Uluç şu ifadeleri kullandı:
Yatağımın başucunda 8.05 ayarlı bir radyo saat durur. Tam o saatte, odayı aydınlatan bir ışık yanar benim cihazda ve TRT Nağme adlı radyo alaturka şarkılarla açılır ve beni uyandırır. TRT Müzik TV Kanalı'nın adeta unuttuğu alaturkanın en güzel şarkıları, en ünlü şarkıcılardan sunulur. Yarım saat kadar yatağımda dinler, 8.30'da yataktan neşeli çıkarım.. TRT Nağme, sadece isteklerle seçilen şarkıları çalmaz.. O saatte radyoları en çok yoldakilerin dinlediğini bildiğinden, onları ilgilendiren haberleri de verir.. Karayollarında durum ve Hava durumu.. Tamirat ve saire gibi sebeplerle birkaç karayolu kapalıdır ya da bir başka geçit sağlanmıştır, onları anlatır.. Pazartesi, salı ve çarşamba sabahları ne karayollarında durum vardı, ne de hava durumu, 8.30'a dek.. Sebep?. Tahmin edersiniz..

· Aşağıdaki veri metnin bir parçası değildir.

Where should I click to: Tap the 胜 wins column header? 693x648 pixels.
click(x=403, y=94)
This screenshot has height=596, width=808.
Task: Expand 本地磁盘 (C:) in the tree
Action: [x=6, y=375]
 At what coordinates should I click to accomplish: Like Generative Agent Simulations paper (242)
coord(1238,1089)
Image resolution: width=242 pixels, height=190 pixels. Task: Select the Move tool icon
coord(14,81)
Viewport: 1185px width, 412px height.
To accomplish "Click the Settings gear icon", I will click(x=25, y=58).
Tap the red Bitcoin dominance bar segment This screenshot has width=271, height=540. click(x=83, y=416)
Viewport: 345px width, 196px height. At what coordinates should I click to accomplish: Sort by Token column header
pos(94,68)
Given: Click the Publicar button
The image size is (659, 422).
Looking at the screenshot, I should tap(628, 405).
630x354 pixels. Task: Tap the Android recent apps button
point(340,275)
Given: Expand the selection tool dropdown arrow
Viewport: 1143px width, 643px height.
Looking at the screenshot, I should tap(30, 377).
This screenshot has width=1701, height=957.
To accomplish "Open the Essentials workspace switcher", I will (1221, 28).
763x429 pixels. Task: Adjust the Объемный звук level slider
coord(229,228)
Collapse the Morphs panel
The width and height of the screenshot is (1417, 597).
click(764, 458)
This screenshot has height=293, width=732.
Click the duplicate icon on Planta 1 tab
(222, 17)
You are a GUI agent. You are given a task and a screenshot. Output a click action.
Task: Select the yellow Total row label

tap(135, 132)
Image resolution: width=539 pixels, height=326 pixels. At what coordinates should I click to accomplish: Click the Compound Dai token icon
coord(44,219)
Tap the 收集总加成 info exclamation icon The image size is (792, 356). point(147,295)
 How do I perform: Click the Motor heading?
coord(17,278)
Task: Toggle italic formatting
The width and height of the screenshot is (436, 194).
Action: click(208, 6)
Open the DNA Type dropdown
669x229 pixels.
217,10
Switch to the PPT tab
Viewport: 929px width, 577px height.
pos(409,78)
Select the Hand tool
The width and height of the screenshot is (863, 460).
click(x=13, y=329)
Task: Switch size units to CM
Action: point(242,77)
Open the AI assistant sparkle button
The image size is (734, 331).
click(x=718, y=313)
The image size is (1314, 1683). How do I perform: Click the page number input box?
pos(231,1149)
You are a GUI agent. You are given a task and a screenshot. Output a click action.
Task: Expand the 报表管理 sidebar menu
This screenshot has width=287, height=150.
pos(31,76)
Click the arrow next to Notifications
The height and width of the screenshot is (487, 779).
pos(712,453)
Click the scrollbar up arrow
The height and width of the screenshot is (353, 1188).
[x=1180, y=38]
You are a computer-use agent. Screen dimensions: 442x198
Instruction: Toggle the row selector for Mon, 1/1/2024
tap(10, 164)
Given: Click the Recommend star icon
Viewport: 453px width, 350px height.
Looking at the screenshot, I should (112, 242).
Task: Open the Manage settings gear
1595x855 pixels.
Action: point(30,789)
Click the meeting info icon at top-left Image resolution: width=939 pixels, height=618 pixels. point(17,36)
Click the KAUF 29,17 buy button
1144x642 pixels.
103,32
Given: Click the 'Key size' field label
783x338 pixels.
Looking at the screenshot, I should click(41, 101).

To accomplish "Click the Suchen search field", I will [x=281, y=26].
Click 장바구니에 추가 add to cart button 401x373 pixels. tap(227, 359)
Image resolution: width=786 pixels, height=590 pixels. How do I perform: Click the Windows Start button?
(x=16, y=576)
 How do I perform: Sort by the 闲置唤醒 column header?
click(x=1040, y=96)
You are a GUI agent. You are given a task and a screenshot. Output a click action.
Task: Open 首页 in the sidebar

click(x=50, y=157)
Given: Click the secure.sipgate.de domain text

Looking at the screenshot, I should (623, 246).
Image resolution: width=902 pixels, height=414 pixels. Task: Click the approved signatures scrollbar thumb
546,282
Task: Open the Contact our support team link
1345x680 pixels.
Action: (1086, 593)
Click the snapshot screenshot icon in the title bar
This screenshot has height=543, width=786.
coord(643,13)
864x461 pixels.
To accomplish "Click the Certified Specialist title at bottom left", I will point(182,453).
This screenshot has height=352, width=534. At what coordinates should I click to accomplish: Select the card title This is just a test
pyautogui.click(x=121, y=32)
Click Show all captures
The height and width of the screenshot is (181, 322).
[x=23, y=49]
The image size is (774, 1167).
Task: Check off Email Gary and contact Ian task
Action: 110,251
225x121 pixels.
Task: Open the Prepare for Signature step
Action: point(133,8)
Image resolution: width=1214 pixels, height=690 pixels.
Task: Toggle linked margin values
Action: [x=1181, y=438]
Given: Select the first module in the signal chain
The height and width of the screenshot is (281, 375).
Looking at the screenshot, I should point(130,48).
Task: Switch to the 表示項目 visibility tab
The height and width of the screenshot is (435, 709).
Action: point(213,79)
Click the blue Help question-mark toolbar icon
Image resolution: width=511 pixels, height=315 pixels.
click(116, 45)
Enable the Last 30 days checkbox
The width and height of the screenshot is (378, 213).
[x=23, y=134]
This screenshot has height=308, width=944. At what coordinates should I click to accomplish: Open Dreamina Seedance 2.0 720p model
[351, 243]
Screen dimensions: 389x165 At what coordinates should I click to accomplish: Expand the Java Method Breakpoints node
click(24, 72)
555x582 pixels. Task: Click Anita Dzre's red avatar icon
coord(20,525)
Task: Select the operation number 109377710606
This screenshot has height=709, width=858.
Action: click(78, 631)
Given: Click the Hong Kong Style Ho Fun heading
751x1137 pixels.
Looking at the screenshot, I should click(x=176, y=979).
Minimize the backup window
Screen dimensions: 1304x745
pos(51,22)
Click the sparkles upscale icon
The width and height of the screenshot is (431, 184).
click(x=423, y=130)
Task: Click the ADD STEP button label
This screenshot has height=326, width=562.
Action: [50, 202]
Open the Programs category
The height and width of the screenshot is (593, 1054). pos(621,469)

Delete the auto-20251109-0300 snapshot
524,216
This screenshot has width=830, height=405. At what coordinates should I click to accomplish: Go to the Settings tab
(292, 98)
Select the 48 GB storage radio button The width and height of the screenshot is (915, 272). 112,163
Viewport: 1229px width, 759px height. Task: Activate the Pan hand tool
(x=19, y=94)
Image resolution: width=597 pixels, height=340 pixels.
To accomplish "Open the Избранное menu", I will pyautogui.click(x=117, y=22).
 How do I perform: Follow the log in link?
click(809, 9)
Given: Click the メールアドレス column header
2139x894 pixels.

Kardan kapalı yollar say say bitmez.. Açık yolları saymak daha kolay da ondan.. Şimdi bu kapalı yollardan, hem de müthiş bir kar temizleme araç parkı olan Karayolları'nı ve bağlı olduğu Ulaştırma Bakanlığı'nı sorumlu tutmak mümkün olabilir mi?. Doğal afetle, hem de böylesine yurdu saran, Ankara-İstanbul gibi muhteşem otoyolu kapatan, yüzlerce araba ve binlerce insanı şehir içinde de değil, dağ başında mahsur bırakan (Dikkat mahsur.. Mahzur değil.. Bu ikisi çok farklı anlamlara sahip, ama hem gazetelerde görüyor, hem ekranlarda dinliyorum. Bu iki sözcüğü birbiri yerine kullanan yazarlar, muhabirler, hatta haber spikerleri var) bir ender afetle karşı karşıyayız.. Hepimiz elimizden geldiğince yardımcı olmalıyız. Peki oluyor muyuz?. İstanbullular olarak, biz yardımcı oluyor muyuz?. Bu yazıyı okuyanlar?. Meteoroloji kardan önce günlerce herkesin cebine anonslar yaptı. Arabası olup da cebi olmayan var mı, dünyada?. Dikkat.. İstanbul için sarı alarm.. Dikkat.. İstanbul için turuncu alarm.. Yani Kırmızı alarma, afete az kaldı.. Herkes önlemini alsın.. Mecbur kalmayan araçla yola çıkmasın. Çıkmak zorunda olanlar kış lastikli olmalı. Her araba bagajında zincir, takoz, çekme halatı, akü donmasına karşı da takviye kablosu bulundurmalı demek bu.. Peki, kaç İstanbullu bunu dikkate aldı, söyleyebilir misiniz?